Y sucedió que, a los tres días, lo encontraron en el templo, sentado en medio de los maestros, escuchándolos y haciéndoles preguntas. Todos los que le oían quedaban asombrados de su talento y de las respuestas que daba.
Al verlo, se quedaron atónitos, y le dijo su madre: «Hijo, ¿por qué nos has tratado así? Tu padre y yo te buscábamos angustiados».
Él les contestó: «¿Por qué me buscabais? ¿No sabíais que yo debía estar en las cosas de mi Padre?».
Pero ellos no comprendieron lo que les dijo.
Él bajó con ellos y fue a Nazaret y estaba sujeto a ellos.
Su madre conservaba todo esto en su corazón.
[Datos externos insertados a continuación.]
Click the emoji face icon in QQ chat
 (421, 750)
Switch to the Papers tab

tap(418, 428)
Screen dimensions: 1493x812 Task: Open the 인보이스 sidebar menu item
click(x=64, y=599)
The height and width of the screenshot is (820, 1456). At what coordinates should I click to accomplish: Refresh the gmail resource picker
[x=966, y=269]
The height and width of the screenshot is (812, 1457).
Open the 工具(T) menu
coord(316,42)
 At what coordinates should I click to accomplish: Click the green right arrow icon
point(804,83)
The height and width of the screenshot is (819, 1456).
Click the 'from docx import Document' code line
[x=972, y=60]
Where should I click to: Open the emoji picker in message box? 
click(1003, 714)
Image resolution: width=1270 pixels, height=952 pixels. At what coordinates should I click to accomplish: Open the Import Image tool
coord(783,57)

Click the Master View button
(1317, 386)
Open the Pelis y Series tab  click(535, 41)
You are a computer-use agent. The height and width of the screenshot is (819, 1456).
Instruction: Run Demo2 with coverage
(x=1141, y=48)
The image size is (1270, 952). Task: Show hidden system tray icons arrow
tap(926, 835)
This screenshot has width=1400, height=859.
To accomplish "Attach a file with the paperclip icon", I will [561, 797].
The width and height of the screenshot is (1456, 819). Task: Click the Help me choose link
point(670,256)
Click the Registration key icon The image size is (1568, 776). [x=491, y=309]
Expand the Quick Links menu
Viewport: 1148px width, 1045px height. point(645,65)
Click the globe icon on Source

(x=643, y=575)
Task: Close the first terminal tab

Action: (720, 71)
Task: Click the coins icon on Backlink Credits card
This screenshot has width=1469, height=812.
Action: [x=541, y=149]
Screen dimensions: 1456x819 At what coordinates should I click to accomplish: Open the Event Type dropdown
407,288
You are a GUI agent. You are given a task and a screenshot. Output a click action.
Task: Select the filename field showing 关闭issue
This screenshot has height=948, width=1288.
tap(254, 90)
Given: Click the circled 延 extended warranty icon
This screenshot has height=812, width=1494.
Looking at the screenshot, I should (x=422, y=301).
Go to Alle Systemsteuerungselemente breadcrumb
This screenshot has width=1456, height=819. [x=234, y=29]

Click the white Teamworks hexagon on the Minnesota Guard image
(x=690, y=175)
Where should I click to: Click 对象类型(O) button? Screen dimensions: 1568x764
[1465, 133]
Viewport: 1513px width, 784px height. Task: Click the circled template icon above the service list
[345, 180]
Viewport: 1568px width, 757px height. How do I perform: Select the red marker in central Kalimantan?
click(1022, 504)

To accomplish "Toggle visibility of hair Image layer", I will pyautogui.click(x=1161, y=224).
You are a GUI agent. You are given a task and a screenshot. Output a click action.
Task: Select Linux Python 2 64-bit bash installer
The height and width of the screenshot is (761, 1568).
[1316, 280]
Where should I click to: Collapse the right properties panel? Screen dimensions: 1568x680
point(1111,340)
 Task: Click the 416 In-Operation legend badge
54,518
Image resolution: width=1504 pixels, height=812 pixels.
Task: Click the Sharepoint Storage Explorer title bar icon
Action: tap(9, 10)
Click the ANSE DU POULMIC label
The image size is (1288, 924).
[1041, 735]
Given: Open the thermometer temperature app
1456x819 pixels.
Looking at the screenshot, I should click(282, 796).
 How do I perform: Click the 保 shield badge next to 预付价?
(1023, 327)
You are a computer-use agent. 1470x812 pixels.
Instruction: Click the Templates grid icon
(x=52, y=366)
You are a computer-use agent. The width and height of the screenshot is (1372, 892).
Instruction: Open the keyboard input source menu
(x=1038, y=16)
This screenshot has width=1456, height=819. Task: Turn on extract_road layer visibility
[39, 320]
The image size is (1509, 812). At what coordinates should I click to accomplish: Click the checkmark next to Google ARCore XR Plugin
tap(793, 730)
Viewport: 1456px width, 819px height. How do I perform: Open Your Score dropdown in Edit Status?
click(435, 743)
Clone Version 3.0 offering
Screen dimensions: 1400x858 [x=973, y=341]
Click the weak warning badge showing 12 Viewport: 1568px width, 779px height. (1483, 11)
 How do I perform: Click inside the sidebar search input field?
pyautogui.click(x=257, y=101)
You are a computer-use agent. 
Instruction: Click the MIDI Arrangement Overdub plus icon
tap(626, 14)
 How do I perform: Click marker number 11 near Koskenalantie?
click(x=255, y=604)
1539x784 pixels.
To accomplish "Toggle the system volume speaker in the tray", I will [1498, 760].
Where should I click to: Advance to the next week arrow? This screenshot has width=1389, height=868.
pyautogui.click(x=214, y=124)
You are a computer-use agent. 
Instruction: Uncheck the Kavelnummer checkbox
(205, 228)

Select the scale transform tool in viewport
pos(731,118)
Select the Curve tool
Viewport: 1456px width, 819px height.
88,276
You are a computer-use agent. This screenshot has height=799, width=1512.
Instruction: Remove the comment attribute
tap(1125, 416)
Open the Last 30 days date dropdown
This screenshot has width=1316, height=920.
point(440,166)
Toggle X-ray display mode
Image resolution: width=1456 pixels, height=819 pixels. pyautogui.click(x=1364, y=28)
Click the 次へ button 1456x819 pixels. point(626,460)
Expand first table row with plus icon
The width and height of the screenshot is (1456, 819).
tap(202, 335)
Y Jesús iba creciendo en sabiduría, en estatura y en gracia ante Dios y ante los hombres (San Lucas 2, 41-52).
COMENTARIO
En estos tiempos de Adviento que Dios nos ofrece para mirar el rostro de María y acompañarla en su camino de gestar al Señor en su interior se hace especialmente importante la frase que hoy nos entrega el Evangelio y que constituye el pilar fundamental que permitió a María vivir la voluntad de Dios y “dejarse hacer” en su humanidad como mujer.
La grandeza de María no tiene origen en su valentía o su bondad. La grandeza de María viene de comprender, tras las promesas recibidas en su corazón desde niña que, dentro de aquellas palabras incomprensibles recibidas del Ángel, estaba Dios.
Desde su confianza y convencimiento de que Dios no podía ofrecerle nada que le perjudicara, pronunció su “si” como lo hizo Abraham el día en el que entregó a su hijo sabiendo que Dios le permitiría recuperarlo.
Y en esa actitud confiada, que sólo pertenece a quienes, por gracia de Dios le entregan su vida, supo que caminaba por un lugar desconocido pero un lugar seguro porque el Señor estaba a su lado, como dice el Salmo 22: “nada temo porque tu vas conmigo; tu vara y tu callado me sosiegan”.
Aquella visita del Ángel que trastornó completamente la vida de María fue el comienzo de episodios como el que el Evangelio de hoy nos presenta: episodios extraños, incomprensibles, raros pero vividos por ella con la fe de quien sabe que sólo a Dios le pertenece explicarnos el sentido de sus decisiones.
Por eso “guardar”, “conservar” lo que Dios nos presenta a través de tantos acontecimientos de nuestra vida, dentro del corazón, meditando, como María para esperar que Él nos revele su sentido, a su tiempo, es uno de los ejercicios más hermosos y vitales de un cristiano.
Como dice el Señor en boca de Isaías (55, 7-9): “Porque mis pensamientos no son vuestros pensamientos, ni vuestros caminos mis caminos.”, tantas veces lo que Dios quiere y desea se nos presenta extraño e incomprensible, pero, detrás de cada duda, recogerse, orar y esperar permite que se nos abra una puerta a la Sabiduría que solamente Dios, a su tiempo abre para que crezcamos como Discípulos.